Blog Post 4 - Spectral Clustering

This blog post will create a simple version of the spectral clustering algorithm for clustering data points. Clustering is one example of an unsupervised task. The algorithm will explore the data in a clustering task and detect some hidden structures. So, there is no target variable to predict.

Introduction

Spectral clustering will cluster our data into groups and find some patterns from even the complex data structure.

Here are some math notations we will use later in this blog:

  • Boldface capital letters like \(\mathbf{A}\) refer to matrices (2d arrays of numbers).
  • Boldface lowercase letters like \(\mathbf{v}\) refer to vectors (1d arrays of numbers).
  • \(\mathbf{A}\mathbf{B}\) refers to a matrix-matrix product (A@B). \(\mathbf{A}\mathbf{v}\) refers to a matrix-vector product (A@v).

First, let’s import the required modules at begining for convenience, then, we can look at an example where we don’t need spectral clustering.

import numpy as np
from sklearn import datasets
from matplotlib import pyplot as plt

Let’s use the function make_blobs() to create two well-separated “blobs” of data. The variable y contains the label to each data point.

n = 200
np.random.seed(1111)
X, y = datasets.make_blobs(n_samples=n, shuffle=True, random_state=None, centers = 2, cluster_std = 2.0)
plt.scatter(X[:,0], X[:,1])

blog_post4_image

From the above plot, we can notice two circular-ish blobs. In this situation, K-means can quickly achieve the cluster task by identifying centroid inside each cluster.

from sklearn.cluster import KMeans
km = KMeans(n_clusters = 2)
km.fit(X)

plt.scatter(X[:,0], X[:,1], c = km.predict(X))

blog_post4_image

The K-means algorithm clearly partitioned two unlabeled data.

Harder Clustering

The k-means achieve an excellent result when our data are roughly circular; however, K-means perform not well when our data is shaped weirdly.

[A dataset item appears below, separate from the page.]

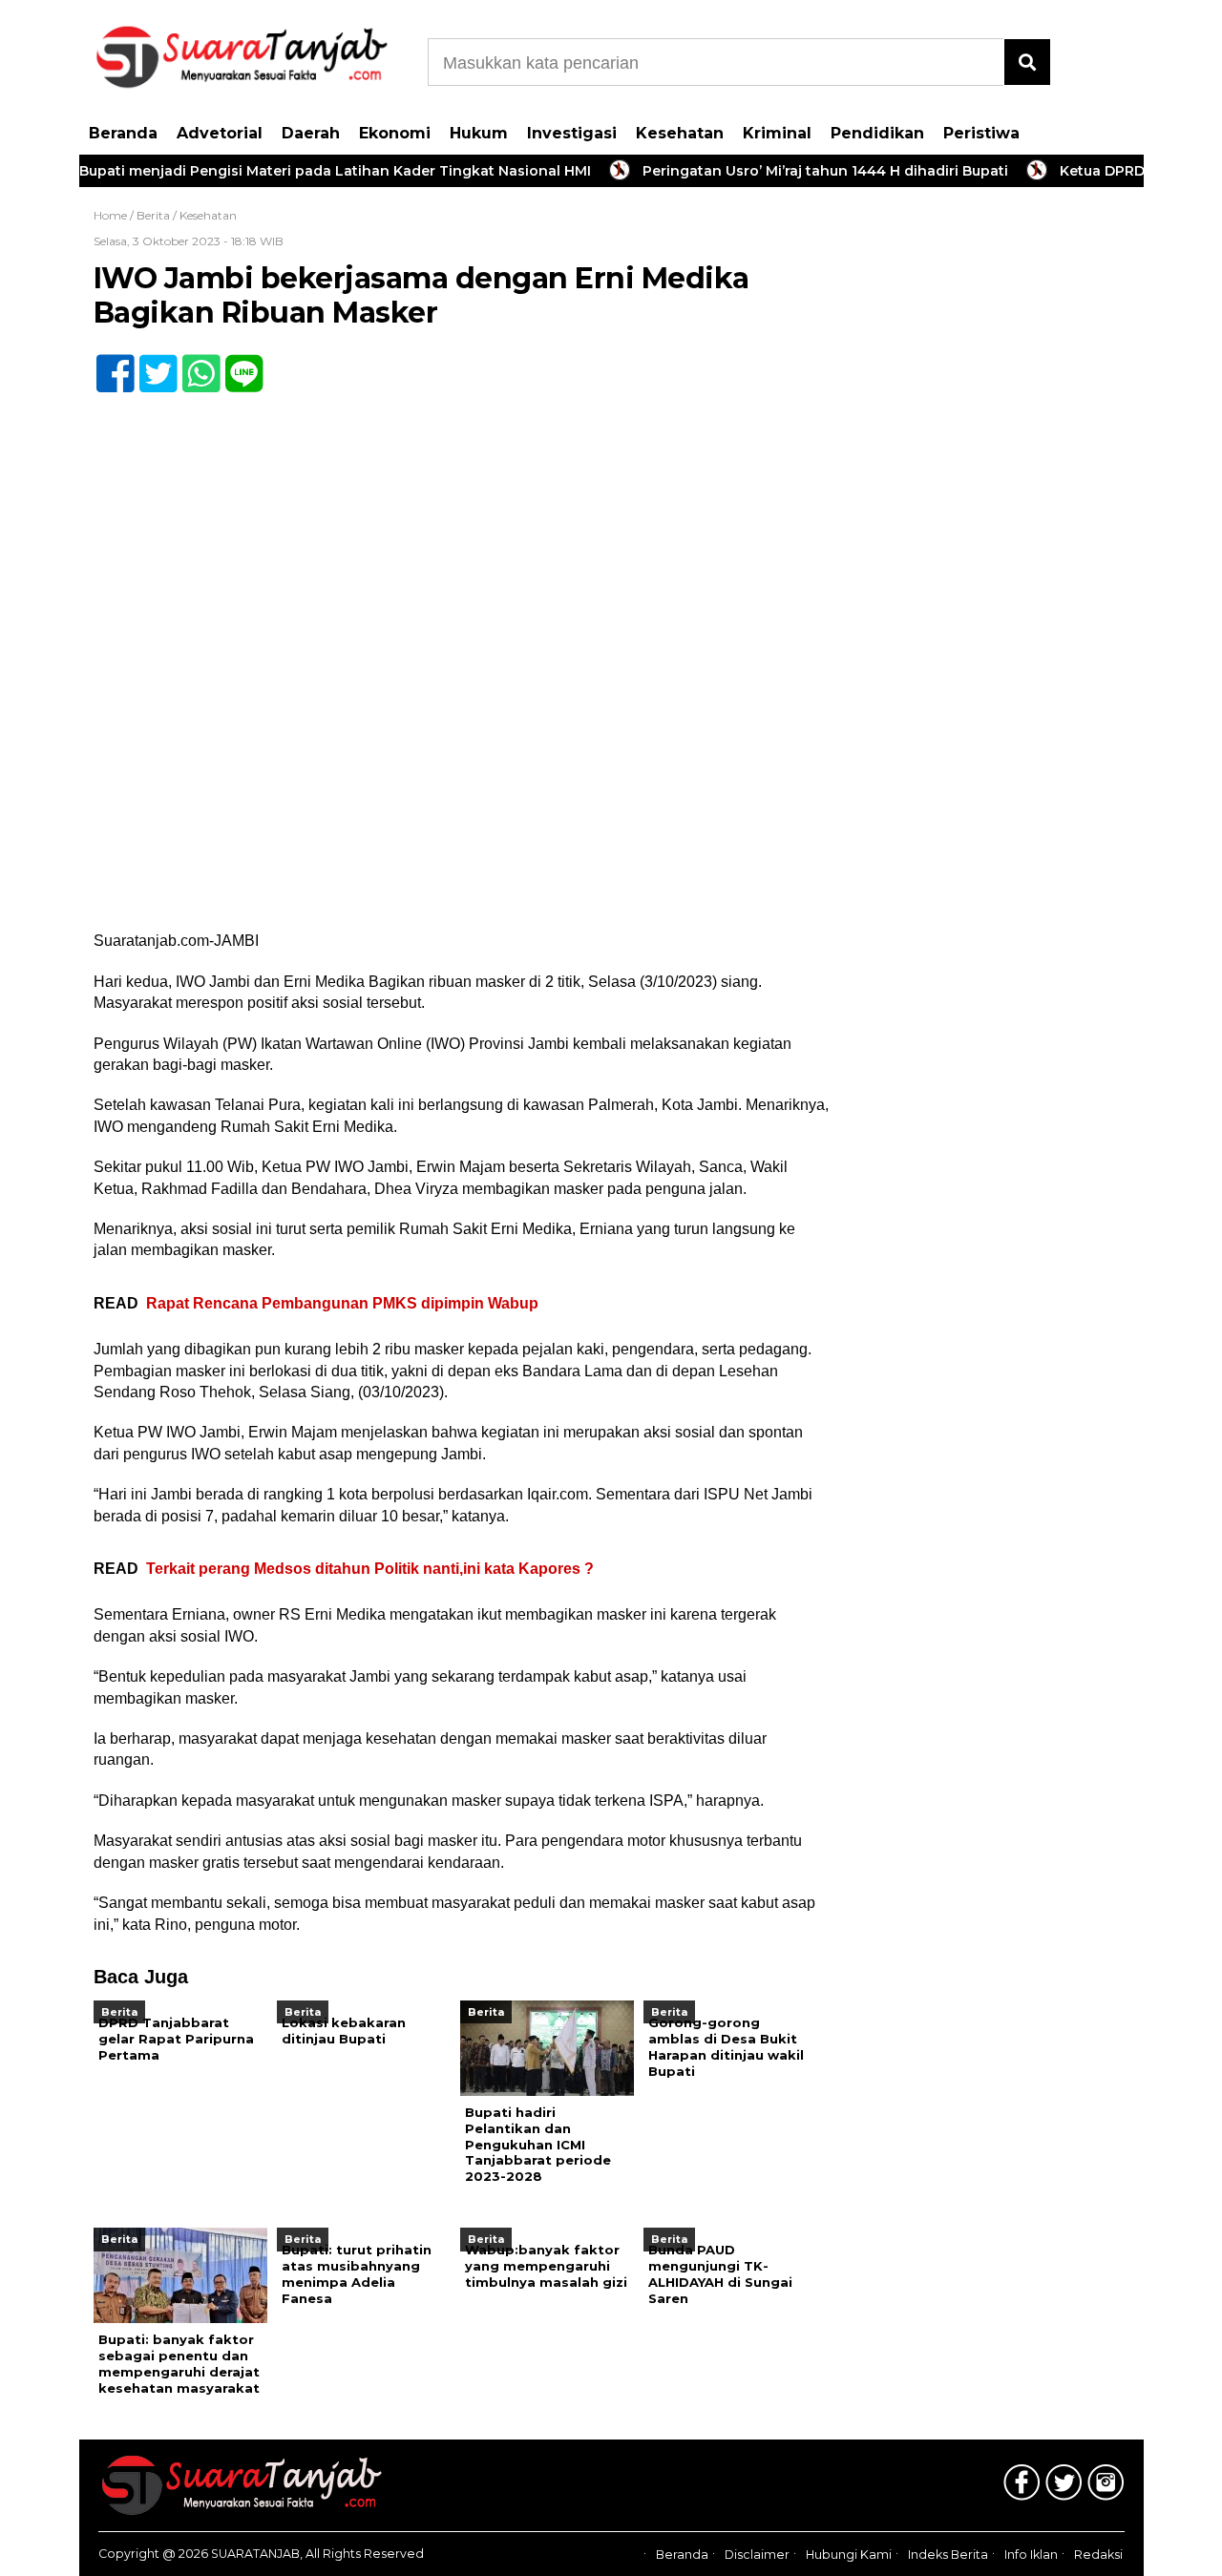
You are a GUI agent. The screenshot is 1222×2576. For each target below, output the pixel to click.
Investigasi (572, 133)
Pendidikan (877, 133)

In the following example, we will explore some uncircular data to check k-means clustering performance.

np.random.seed(1234)
n = 200
X, y = datasets.make_moons(n_samples=n, shuffle=True, noise=0.05, random_state=None)
plt.scatter(X[:,0], X[:,1])

blog_post4_image

The above plot still shows two possible clusters of data with crescents shapes.. As before, the Euclidean coordinates of the data points are contained in the matrix X, while the labels of each point are contained in y. Now k-means won’t work so well, because k-means is, by design, looking for circular clusters.

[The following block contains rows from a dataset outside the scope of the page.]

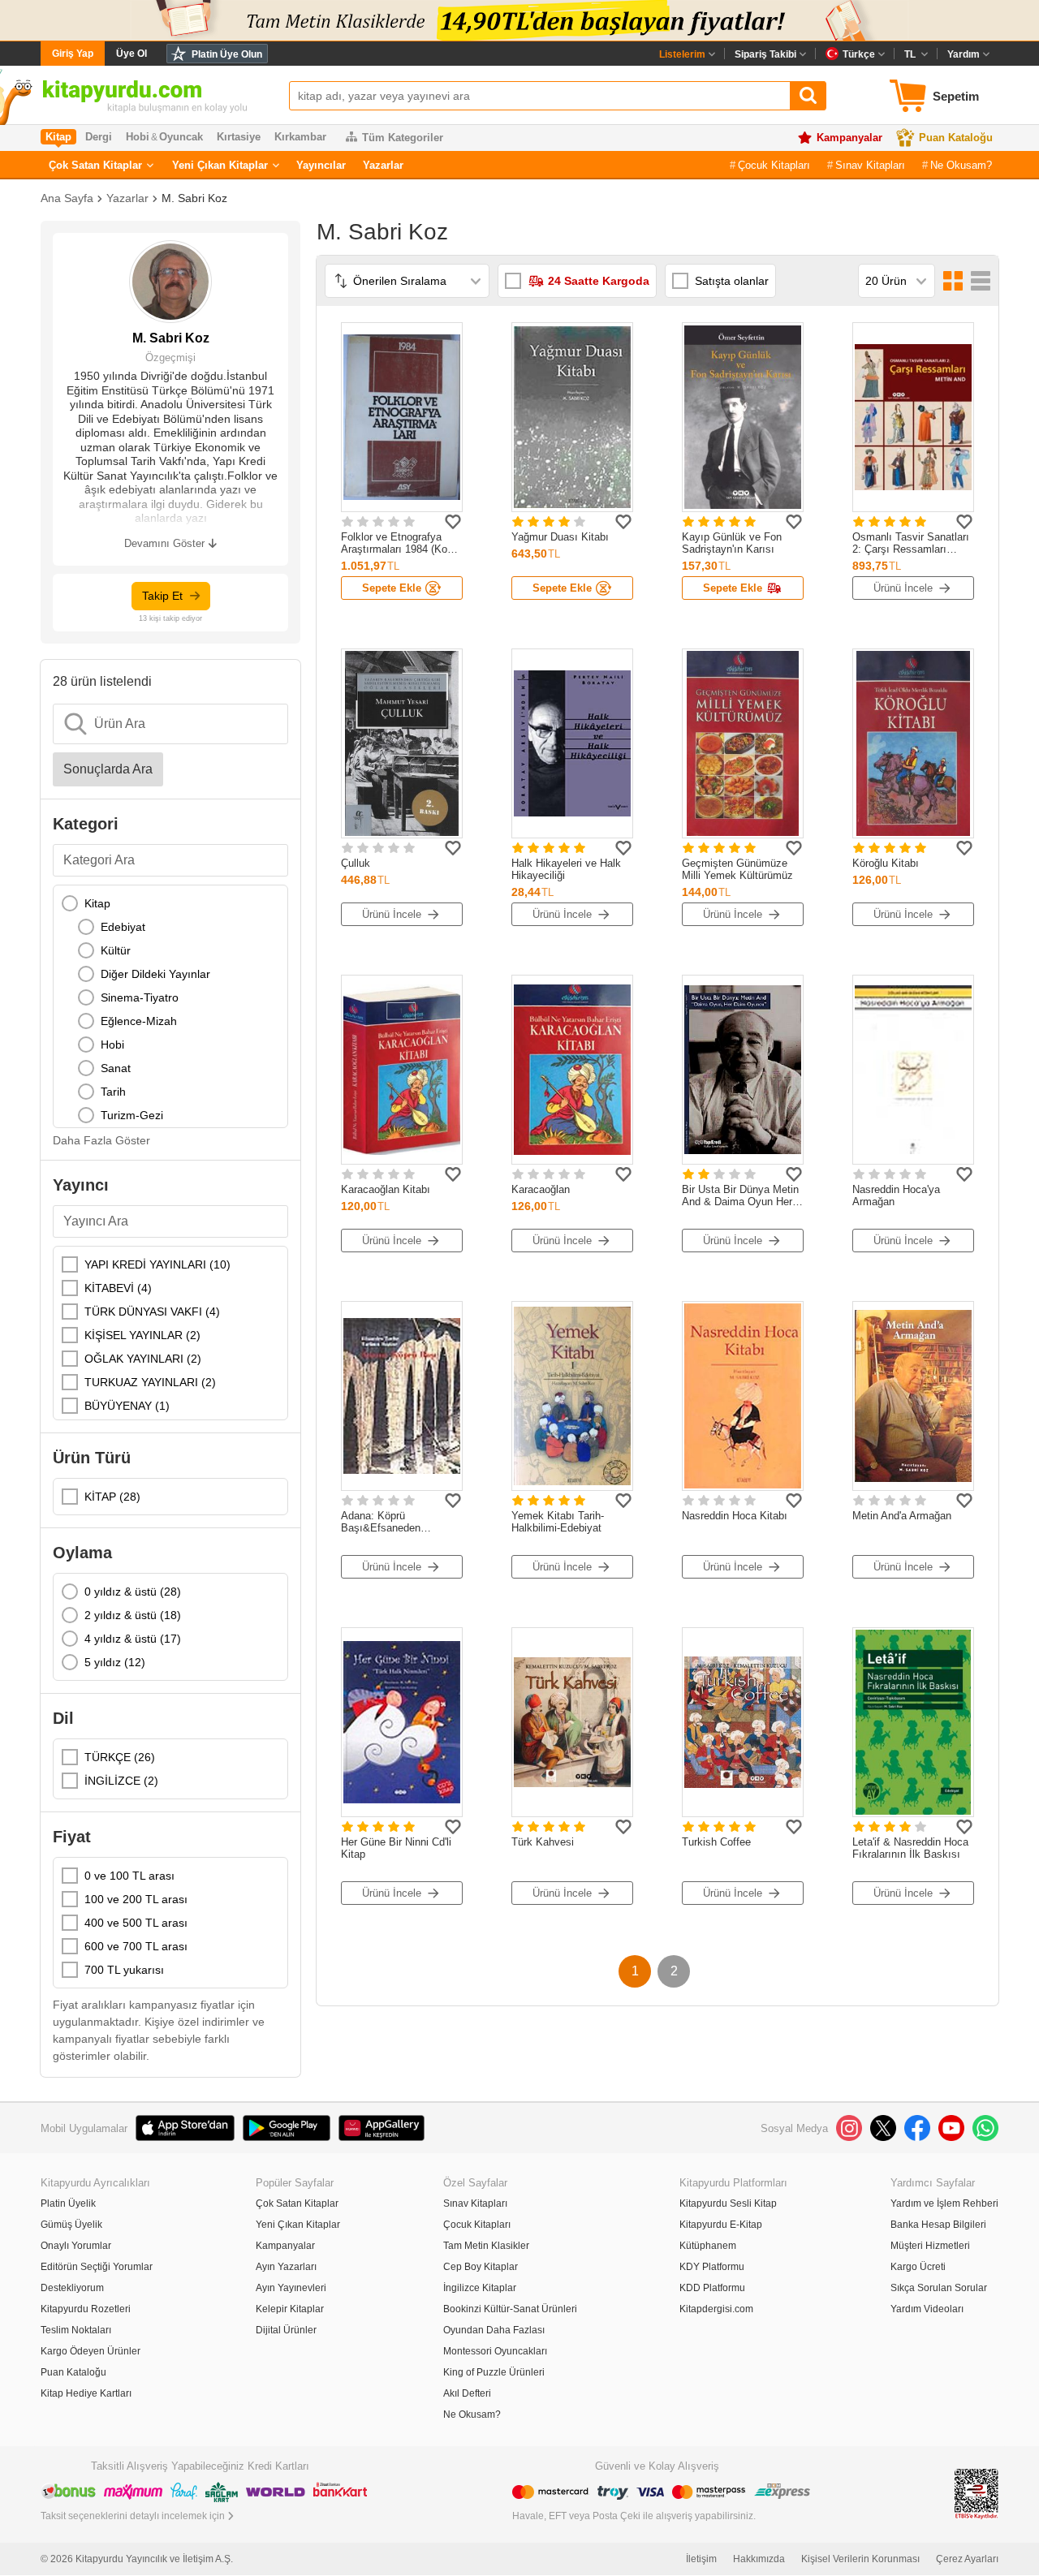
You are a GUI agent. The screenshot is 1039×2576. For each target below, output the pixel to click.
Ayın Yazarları (286, 2266)
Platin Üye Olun (227, 54)
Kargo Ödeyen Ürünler (90, 2351)
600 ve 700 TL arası (136, 1946)
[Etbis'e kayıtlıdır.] (976, 2493)
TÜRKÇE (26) (119, 1757)
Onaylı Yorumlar (76, 2245)
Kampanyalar (849, 137)
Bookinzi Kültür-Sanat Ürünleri (510, 2309)
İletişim (701, 2559)
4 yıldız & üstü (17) (132, 1638)
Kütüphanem (707, 2245)
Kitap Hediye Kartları (86, 2393)
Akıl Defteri (467, 2393)
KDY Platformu (711, 2266)
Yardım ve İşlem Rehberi (944, 2203)
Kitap (97, 903)
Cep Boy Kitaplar (480, 2266)
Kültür (116, 950)
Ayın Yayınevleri (291, 2288)
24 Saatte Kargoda (598, 280)
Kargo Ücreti (918, 2266)
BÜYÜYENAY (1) (127, 1405)
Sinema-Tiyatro (140, 997)
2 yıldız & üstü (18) (132, 1615)
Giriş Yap (72, 53)
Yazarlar (383, 165)
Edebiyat (123, 926)
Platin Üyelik (68, 2203)
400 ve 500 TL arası (136, 1922)
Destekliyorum (72, 2288)
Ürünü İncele (903, 588)
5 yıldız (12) (114, 1662)
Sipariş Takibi (765, 54)
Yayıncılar (321, 165)
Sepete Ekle (391, 588)
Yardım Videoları (927, 2309)
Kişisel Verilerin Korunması (860, 2559)
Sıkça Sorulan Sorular (938, 2288)
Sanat (116, 1068)
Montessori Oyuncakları (495, 2351)
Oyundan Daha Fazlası (494, 2330)
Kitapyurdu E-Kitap (720, 2224)
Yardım (963, 54)
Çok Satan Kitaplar (95, 165)
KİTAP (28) (112, 1496)
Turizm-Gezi (132, 1115)
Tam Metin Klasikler (486, 2245)
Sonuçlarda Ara (108, 769)
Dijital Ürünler (286, 2330)
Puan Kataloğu (956, 137)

km = KMeans(n_clusters = 2)
km.fit(X)
plt.scatter(X[:,0], X[:,1], c = km.predict(X))

blog_post4_image

Part A: Similarity Matrix

Before we use spectral clustering, we need to construct the similarity matrix \(\mathbf{A}\). \(\mathbf{A}\) should be a square matrix with the shape (n, n) with n number of data points.

We use the idea of a similarity graph to construct the similarity matrix. First, we can connect all data points and find all pairwise distances. We define whether any two points are connected if those two points are within distance ε. If any of two points are connected ((i, j) < ε), we set A[i, j] = 1, otherwise A[i, j] =0. Also, we should have a similarity matrix with diagonal entries are equal to zero.

We will use function pairwise_distances() from the sklearn.metrics package to compute the required similarity matrix.

# https://scikit-learn.org/stable/modules/metrics.html#metrics
from sklearn.metrics import pairwise_distances

epsilon = 0.4

# change boolean matrix to numbers
A = (pairwise_distances(X, X, metric='euclidean') < epsilon) + 0 
np.fill_diagonal(A, 0)   # make sure diagonal are 0
A
array([[0, 0, 0, ..., 0, 0, 0],
       [0, 0, 0, ..., 0, 0, 0],
       [0, 0, 0, ..., 0, 1, 0],
       ...,
       [0, 0, 0, ..., 0, 1, 1],
       [0, 0, 1, ..., 1, 0, 1],
       [0, 0, 0, ..., 1, 1, 0]])

Part B: The Cut and Volume Term

Now, our similarity matrix A can tell us which points are connected. We now pose the task of clustering the data points in X as the task of partitioning the rows and columns of A.

Let \(d_i = \sum_{j = 1}^n a_{ij}\) be the \(i\)th row-sum of \(\mathbf{A}\), which is also called the degree of \(i\).

Let \(C_0\) and \(C_1\) be two clusters of the data points. We assume that every data point is in either \(C_0\) or \(C_1\).

The cluster membership as being specified by y. We think of y[i] as being the label of point i. So, if y[i] = 1, then point i (and therefore row \(i\) of \(\mathbf{A}\)) is an element of cluster \(C_1\).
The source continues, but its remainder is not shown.